# Work instruction
Each line that contains the word "will" counts once; give the total for the records below and nothing else.

# Input
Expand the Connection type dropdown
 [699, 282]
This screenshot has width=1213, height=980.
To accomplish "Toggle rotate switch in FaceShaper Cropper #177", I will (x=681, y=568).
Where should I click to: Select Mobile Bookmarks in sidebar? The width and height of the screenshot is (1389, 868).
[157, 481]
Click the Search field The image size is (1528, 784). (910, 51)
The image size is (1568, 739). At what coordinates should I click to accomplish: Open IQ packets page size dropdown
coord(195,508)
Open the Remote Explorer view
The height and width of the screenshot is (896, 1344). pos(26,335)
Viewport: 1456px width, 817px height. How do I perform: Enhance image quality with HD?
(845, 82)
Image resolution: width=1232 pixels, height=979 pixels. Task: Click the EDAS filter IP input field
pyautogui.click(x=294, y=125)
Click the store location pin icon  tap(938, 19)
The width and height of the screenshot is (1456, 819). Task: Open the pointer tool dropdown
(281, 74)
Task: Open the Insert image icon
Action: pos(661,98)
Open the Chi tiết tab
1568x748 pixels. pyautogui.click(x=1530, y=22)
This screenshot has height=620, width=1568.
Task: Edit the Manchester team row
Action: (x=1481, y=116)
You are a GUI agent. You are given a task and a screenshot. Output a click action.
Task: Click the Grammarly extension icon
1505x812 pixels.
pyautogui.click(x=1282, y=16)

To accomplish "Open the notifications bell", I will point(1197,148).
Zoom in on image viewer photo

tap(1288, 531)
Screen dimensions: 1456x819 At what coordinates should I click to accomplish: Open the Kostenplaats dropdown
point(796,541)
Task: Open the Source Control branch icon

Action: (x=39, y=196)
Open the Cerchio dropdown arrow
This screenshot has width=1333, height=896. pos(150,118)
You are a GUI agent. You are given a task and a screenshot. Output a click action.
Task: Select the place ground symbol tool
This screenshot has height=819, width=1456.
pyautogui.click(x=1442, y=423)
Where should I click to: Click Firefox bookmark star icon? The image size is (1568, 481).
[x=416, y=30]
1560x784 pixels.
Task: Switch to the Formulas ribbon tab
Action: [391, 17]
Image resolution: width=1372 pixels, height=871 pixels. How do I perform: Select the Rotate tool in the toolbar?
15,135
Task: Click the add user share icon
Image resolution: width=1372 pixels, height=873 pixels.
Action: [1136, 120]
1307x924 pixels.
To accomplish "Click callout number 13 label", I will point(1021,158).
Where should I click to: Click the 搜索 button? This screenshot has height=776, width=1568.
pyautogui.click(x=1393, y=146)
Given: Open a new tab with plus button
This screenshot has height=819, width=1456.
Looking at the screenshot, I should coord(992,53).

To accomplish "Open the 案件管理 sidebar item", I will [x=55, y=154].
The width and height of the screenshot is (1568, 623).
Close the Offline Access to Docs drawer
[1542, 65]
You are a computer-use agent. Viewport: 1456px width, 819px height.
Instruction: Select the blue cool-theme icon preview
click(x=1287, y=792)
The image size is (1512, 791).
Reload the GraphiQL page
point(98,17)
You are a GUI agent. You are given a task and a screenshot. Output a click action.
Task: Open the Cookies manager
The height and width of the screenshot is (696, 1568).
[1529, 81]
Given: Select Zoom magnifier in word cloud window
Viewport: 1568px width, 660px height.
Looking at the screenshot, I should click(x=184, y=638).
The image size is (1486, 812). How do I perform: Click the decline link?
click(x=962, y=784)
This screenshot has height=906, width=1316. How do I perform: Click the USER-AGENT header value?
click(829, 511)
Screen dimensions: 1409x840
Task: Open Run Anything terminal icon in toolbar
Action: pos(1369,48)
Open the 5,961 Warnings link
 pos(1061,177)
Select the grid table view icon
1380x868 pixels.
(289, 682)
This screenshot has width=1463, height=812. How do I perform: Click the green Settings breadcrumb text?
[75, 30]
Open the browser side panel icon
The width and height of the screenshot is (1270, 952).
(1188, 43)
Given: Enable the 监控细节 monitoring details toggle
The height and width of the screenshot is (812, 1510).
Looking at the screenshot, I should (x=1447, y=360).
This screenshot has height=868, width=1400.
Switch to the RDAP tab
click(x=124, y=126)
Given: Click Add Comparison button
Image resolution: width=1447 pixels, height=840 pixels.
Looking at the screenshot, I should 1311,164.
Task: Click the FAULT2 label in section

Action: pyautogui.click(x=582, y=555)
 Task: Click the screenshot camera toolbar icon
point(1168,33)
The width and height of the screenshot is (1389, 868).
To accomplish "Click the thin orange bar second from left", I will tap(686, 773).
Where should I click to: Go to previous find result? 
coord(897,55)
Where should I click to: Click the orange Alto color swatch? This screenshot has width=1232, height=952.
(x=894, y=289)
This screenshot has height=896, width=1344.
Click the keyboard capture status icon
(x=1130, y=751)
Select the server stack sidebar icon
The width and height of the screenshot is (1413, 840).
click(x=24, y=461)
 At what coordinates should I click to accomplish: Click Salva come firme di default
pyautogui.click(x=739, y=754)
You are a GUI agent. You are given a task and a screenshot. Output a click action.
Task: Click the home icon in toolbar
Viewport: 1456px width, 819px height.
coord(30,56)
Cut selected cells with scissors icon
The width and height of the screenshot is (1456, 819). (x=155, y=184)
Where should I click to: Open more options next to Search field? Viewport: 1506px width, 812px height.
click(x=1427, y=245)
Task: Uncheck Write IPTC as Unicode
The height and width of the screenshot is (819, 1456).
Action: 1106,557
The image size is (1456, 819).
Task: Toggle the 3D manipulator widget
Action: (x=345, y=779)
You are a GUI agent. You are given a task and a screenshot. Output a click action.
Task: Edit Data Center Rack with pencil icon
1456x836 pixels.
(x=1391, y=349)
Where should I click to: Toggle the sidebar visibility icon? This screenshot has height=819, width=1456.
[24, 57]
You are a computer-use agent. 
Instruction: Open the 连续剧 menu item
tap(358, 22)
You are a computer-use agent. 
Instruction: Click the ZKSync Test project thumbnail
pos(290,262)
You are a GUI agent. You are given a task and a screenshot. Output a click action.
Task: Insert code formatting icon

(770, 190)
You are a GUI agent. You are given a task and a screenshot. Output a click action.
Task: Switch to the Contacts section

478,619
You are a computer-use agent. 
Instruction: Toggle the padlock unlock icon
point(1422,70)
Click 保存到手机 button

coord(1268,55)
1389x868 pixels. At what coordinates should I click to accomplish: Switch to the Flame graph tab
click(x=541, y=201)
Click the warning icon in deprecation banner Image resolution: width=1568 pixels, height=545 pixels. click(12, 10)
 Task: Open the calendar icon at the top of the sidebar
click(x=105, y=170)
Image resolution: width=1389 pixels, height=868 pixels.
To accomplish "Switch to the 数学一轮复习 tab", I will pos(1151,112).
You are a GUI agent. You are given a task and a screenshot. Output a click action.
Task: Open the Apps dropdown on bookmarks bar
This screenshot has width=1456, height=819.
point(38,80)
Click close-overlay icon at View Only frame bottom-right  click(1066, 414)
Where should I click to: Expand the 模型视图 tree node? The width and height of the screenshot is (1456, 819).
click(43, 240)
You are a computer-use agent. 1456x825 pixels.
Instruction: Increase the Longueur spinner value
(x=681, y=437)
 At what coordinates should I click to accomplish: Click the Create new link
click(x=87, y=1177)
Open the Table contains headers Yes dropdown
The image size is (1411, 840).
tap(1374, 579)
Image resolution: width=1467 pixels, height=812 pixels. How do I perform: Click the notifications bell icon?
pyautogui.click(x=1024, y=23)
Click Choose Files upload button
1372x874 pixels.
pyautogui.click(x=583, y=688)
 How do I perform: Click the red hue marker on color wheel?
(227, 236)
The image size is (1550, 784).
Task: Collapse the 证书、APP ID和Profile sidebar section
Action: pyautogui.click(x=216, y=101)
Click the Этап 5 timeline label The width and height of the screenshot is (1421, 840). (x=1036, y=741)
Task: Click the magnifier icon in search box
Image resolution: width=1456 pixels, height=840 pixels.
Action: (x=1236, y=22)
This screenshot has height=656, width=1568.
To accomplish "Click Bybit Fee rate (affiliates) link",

# Answer box
6